Foi o melhor livro que li até agora! As personagens são apaixonantes, sobretudo a protagonista, Sira Quiroga. A autora, Maria Dueñas está de parabéns, principalmente por conseguir conciliar a verdade com a fantasia. O livro é absolutamente apaixonante. A leitura deste livro devia ser obrigatória para todos...

Impossivel de Superar!!!

David Regatia

Melhor livro que já li até agora!!! Vai ser muito dificil algum livro superar este, ou se calhar mesmo impossivel. Tem mais de 600 páginas de pura genialidade, tornei-me fan da protagonista. Amor, guerra, espionagem, costura, aventura: todos os ingredientes certos para um "mais que excelente" livro. Gostei tanto, que até vou encomendar a versão em espanhol! Agora só falta-o aprender :-) 5 estrelas, claro. Mas se pudesse daria milhões

Quando a ficção e a realidade se juntam

Jéssica Sousa

O Tempo Entre Costuras é mais do que uma típica historia de uma ou mais personagens, e a história de um país, de uma Era. É um livro imprevisível, em que há medida que avançamos muito daquilo que julgamos que vai acontecer não se concretiza, mas isso não nos deixa desapontados, muito pelo contrário. Recomendo o livro, não só pela fantástica história de uma heroína marcada pelos tempos e costumes, mas que arranja sempre a força suficiente para ultrapassar os obstáculos, mas também pela visão histórica que oferece. É completamente impossível ficar indiferente a este livro.

Fantastico

Gonçalo Ferreira

Tive o prazer de ver a serie que passou na televisão, e como é óbvio há coisas que apareceram na tv que não são relatadas aqui no livro. De qualquer maneira, adorei o livro, muito bonito mesmo esta história. A María Dueñas está de parabéns ;)

Vale a pena ler

APinto

É um livro de leitura fácil, apesar das suas mais de 600 páginas, cheio de detalhes. Este livro no global prendeu-me e não descansei enquanto não o li. Para além das personagens fictícias (como é o caso da protagonista) tem ainda várias personagens verídicas da altura e referências históricas muito interessantes. Vale a pena ler, pois este livro é uma aventura que nos faz suspirar,nos ensina e emociona, não falando só de conspirações e guerra..

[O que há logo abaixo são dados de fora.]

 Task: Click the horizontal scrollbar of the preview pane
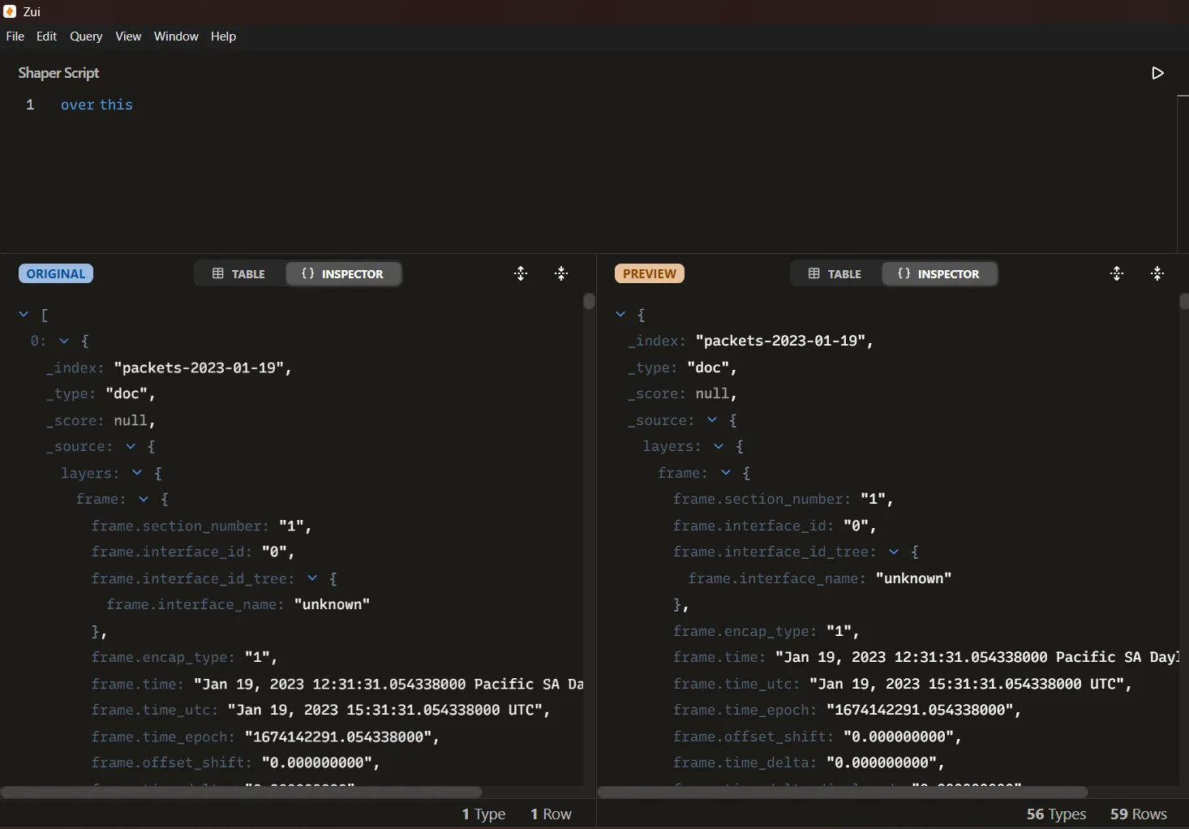click(843, 793)
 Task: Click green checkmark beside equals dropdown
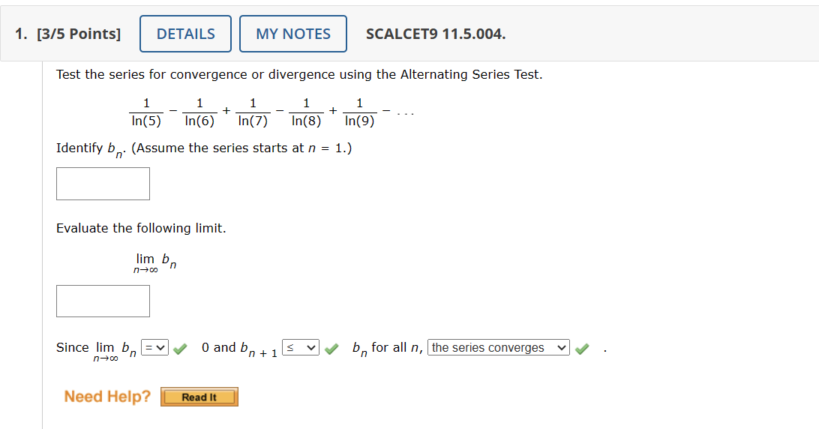pyautogui.click(x=180, y=349)
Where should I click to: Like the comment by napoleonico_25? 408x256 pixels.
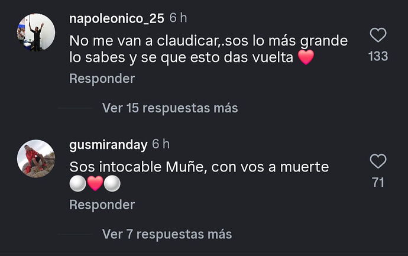point(378,36)
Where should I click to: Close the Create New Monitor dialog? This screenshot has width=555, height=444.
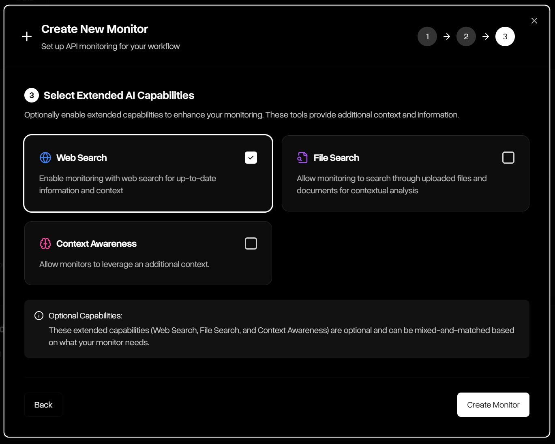click(x=534, y=20)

632 páginas de boa leitura

Ana Luísa Tavares

As voltas que a vida dá... Este romance traça plenamente as mudanças de rumo a que alguém pode estar sujeito e como o importante é levantar a cabeça e seguir caminho. Com personagens cheias de vida, que nos prendem à trama. Adorei também toda a componente histórica. Ao ler aquelas páginas acho que pude sentir um pouco dos amargos anos que Espanha viveu sob a ditadura de Franco.

SOBRE O AUTOR

María Dueñas

María Dueñas é doutorada em Filologia Inglesa. Depois de duas décadas dedicadas à vida académica, irrompeu pelo mundo literário em 2009, com O tempo entre costuras, o romance que se tornou um fenómeno editorial e cuja adaptação televisiva alcançou um sucesso assinalável. Os seus romances posteriores, Recomeçar, As vinhas de La Templanza, As filhas do Capitão e Sira continuaram a cativar os leitores e a crítica.
Traduzida em mais de 35 línguas e com milhões de exemplares vendidos, a autora é uma das escritoras de língua espanhola mais estimadas no mundo.
Se um dia voltarmos é o seu sexto romance.